Try it:
Starting with the line below that holds "The width and height of the screenshot is (1763, 869)." and stopping after the line that holds "You are a computer-use", transcribe the lines exactly, leaving out all pictures.

Records supplied:
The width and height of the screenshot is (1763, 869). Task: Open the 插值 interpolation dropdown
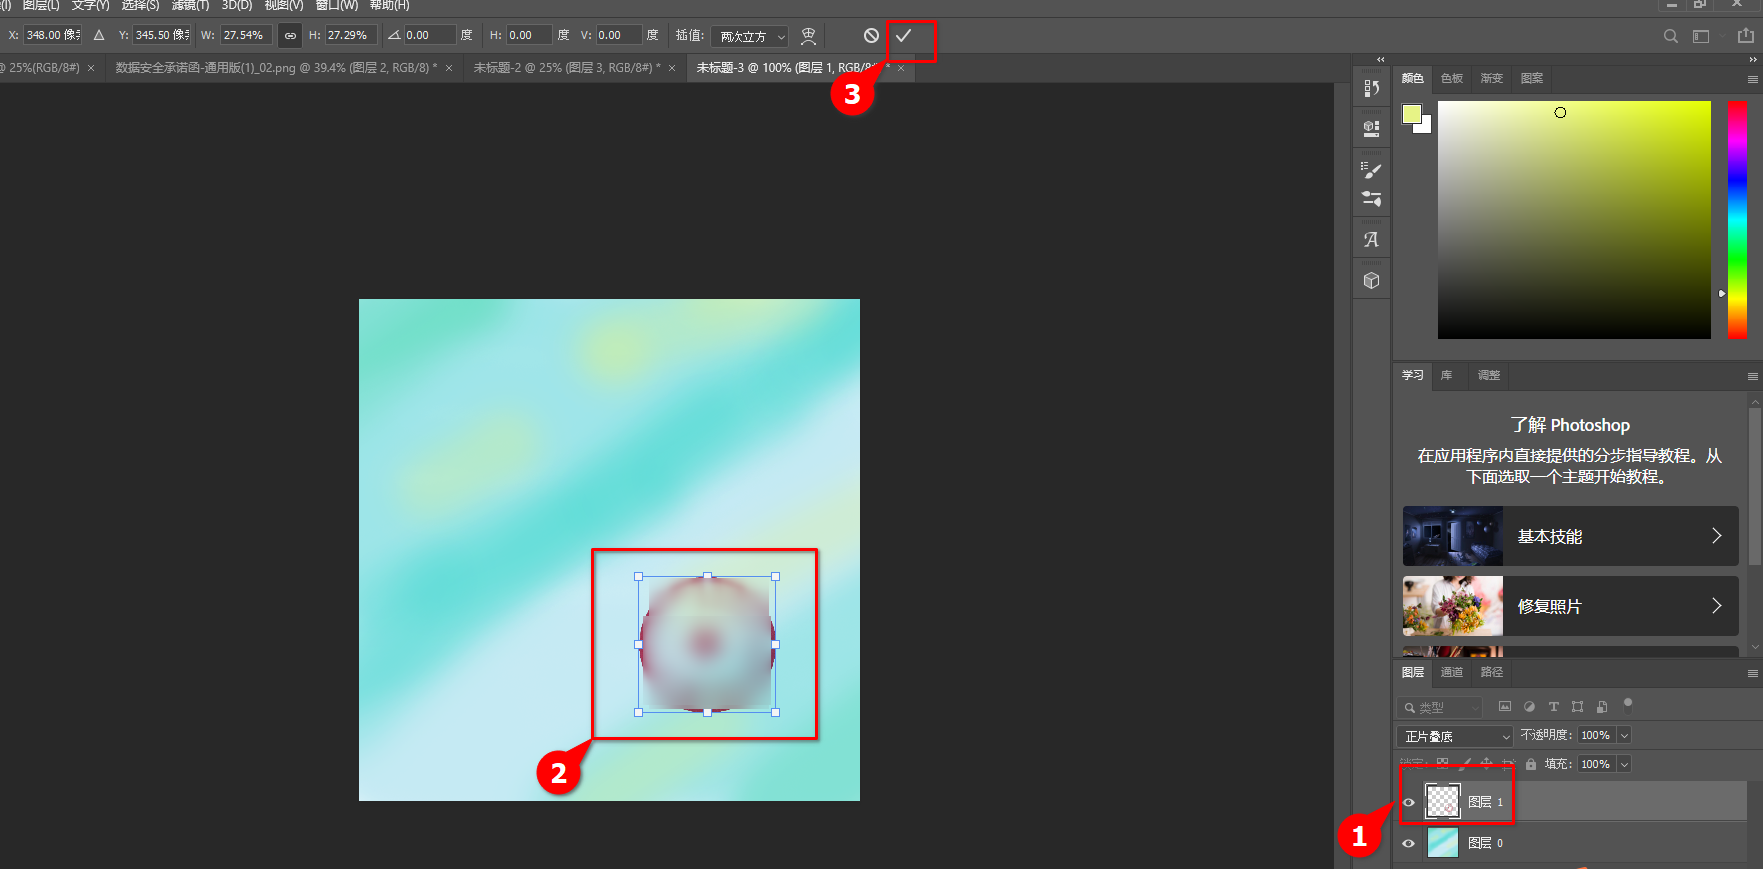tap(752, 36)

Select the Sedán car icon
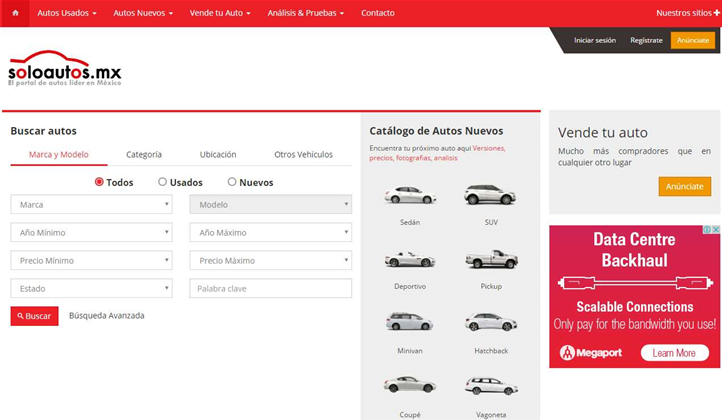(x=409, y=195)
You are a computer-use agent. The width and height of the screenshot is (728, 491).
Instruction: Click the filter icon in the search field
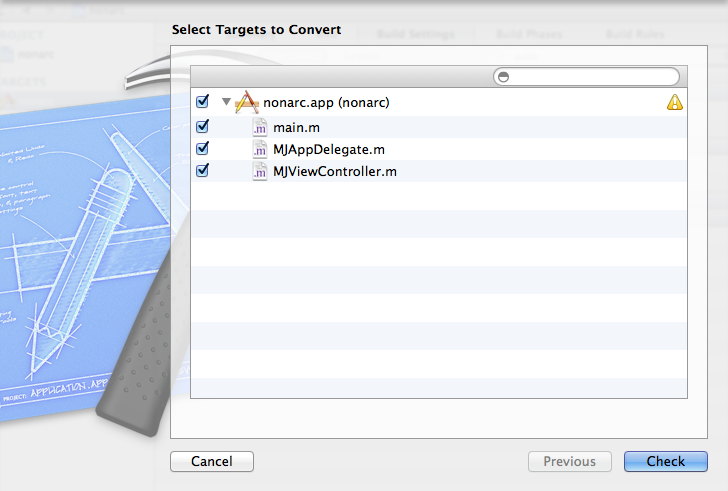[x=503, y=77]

---

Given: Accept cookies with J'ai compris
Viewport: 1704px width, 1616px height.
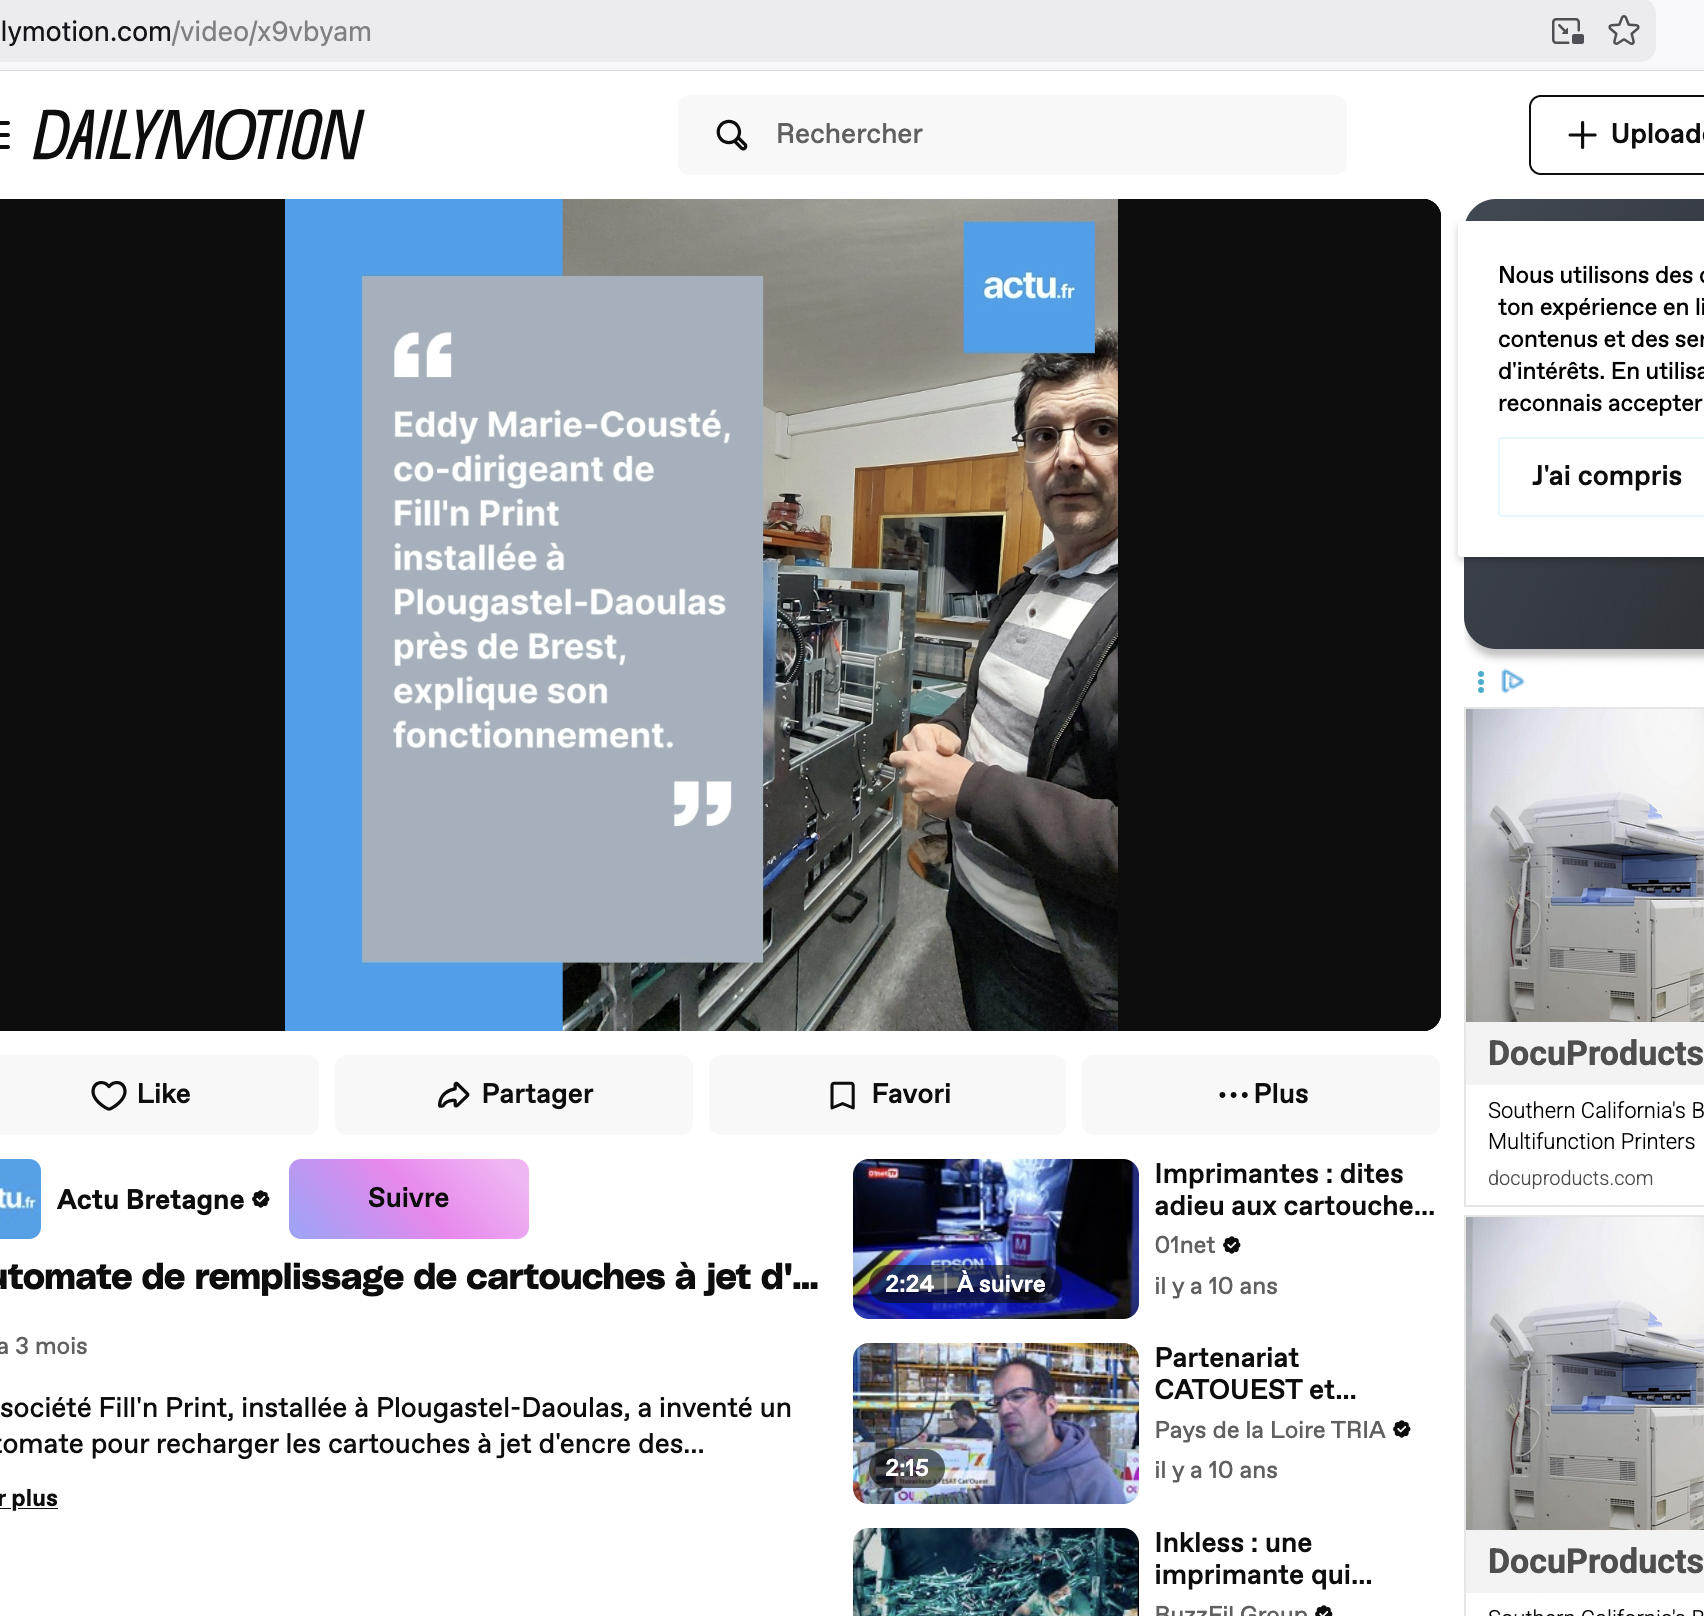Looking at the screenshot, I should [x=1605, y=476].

---

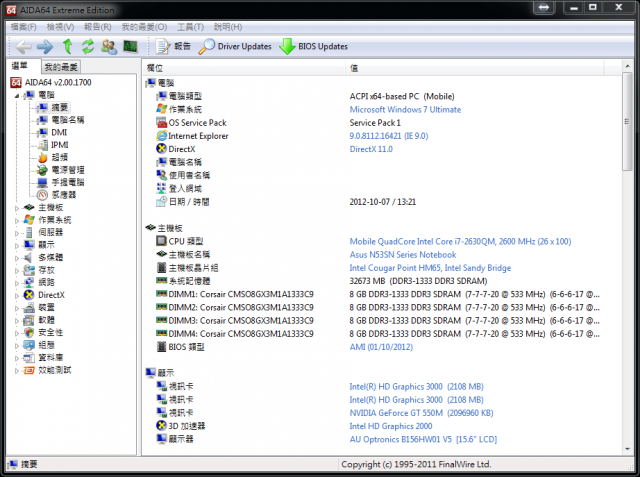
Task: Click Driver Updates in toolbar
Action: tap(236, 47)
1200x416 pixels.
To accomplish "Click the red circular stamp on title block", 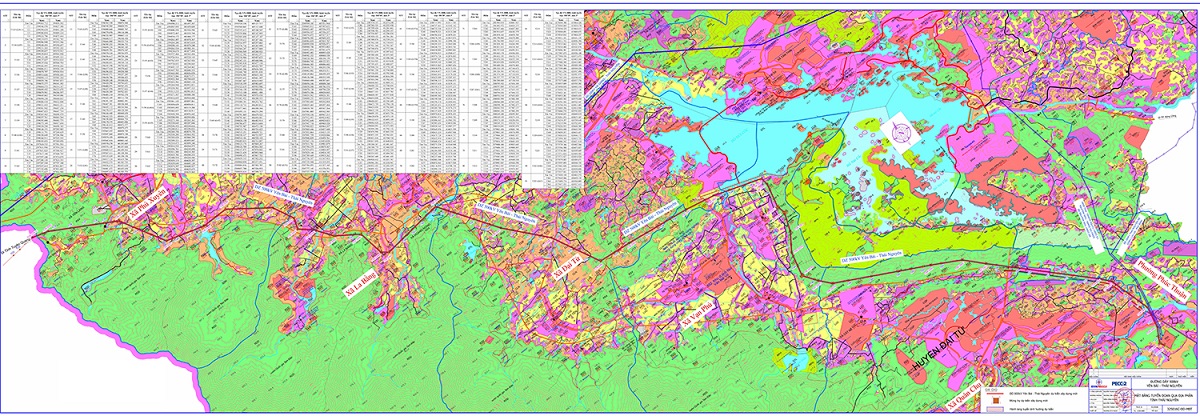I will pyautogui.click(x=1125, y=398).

Written answer:
The width and height of the screenshot is (1763, 869). Task: Open the 插值 interpolation dropdown
tap(752, 36)

Select the Sedán car icon
(x=409, y=195)
You are a computer-use agent. The width and height of the screenshot is (728, 491).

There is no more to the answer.